Right, and it's easy to think about all the winnings when things go right - it's harder to think about increased frequency and cost of failure due to increase in complexity and number of independently moving parts.
The biggest thing with containers is, these 40 vulnerabilities won't matter as much if they're about erasing your directories or killing your machine. It will get rebooted in a pristine state and an attacker would need to stick there killing it at every reboot to have lasting effect.
Which is also the point of monitoring a container, which is fairly reliable nowadays, compared to managing your own health check service to ping your box to check if it's alive.
All in all, I think k8s is way too complicated for what it does for most people, but administrating servers was also a complex task to begin with, and the things sys admins were dealing with looked nightmarish to me. Heck, there was a time companies would have their own SMTP in house...
Layering more abstractions on top of what was already complicated doesn’t fix the complications below, it just hides them. You then have to hope that there’s not a bug somewhere in between those layers. Additionally, each new layer has a cost in performance. More layers means more compute, and eventually mean more money. If you’re Netflix, it’s worth it, if you’re not… what admins dealt with before wasn’t so bad. Now that that job has largely been killed and renamed 20 times, it’s far worse. Admins don’t just have to deal with a server, they have to deal with a server and 60 containers which are just little baby servers.

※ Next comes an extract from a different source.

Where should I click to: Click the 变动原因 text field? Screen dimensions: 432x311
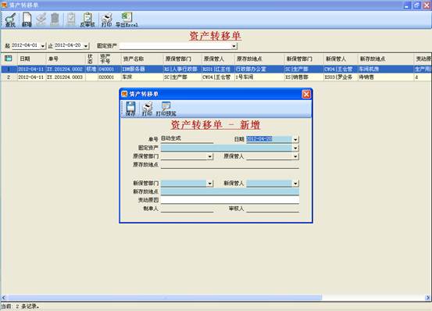(x=230, y=200)
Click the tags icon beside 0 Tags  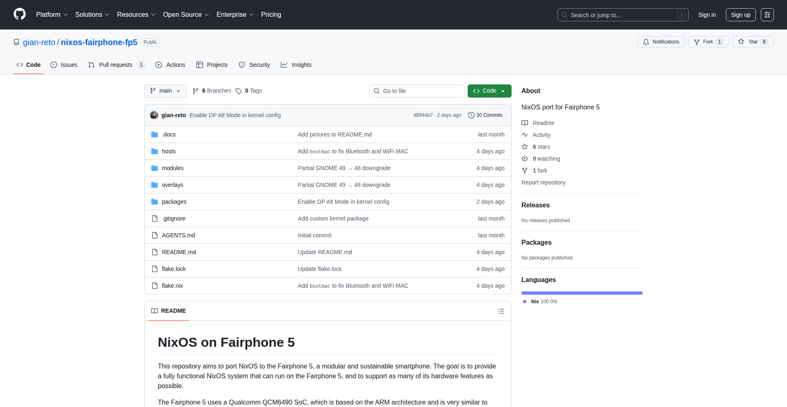click(239, 91)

> won't matter as much if they're about erasing your directories or killing your machine
Those sort of attacks have tapered off though, right? Unless you're engaged in a specific feud, or have caught the ire of a social justice warrior, these days we're mostly looking at data exfiltration as the primary goal. That being said, there are a lot of ongoing feuds and active social justice warriors.
If we're talking about common, automated attacks, I think the game plan for the past few years has been to probe for systems vulnerable to RCE, install a crypto miner, join the server to a botnet and see how long it takes its owner to notice.

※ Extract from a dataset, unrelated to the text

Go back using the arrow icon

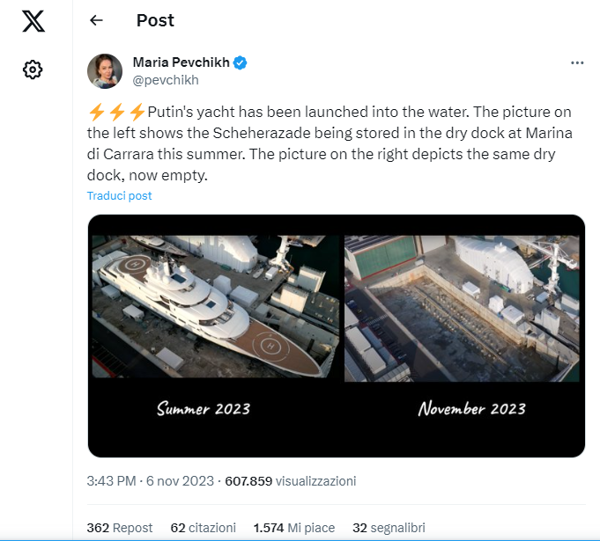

now read those flaws, compare them to the worst in 2004 and tell me they're the same. They're not the same because the internet was insecure as fuck in 2004 and these days security researchers motivations to receive bounties result in considerably more situational (and significantly less severe) security issues.
Shiney new app has no monitoring, 40 security flaws, and a ultra-modern cloud database that promotes data consistency issues. But all the devs you can hire act like they might know something about this mess. They really don't.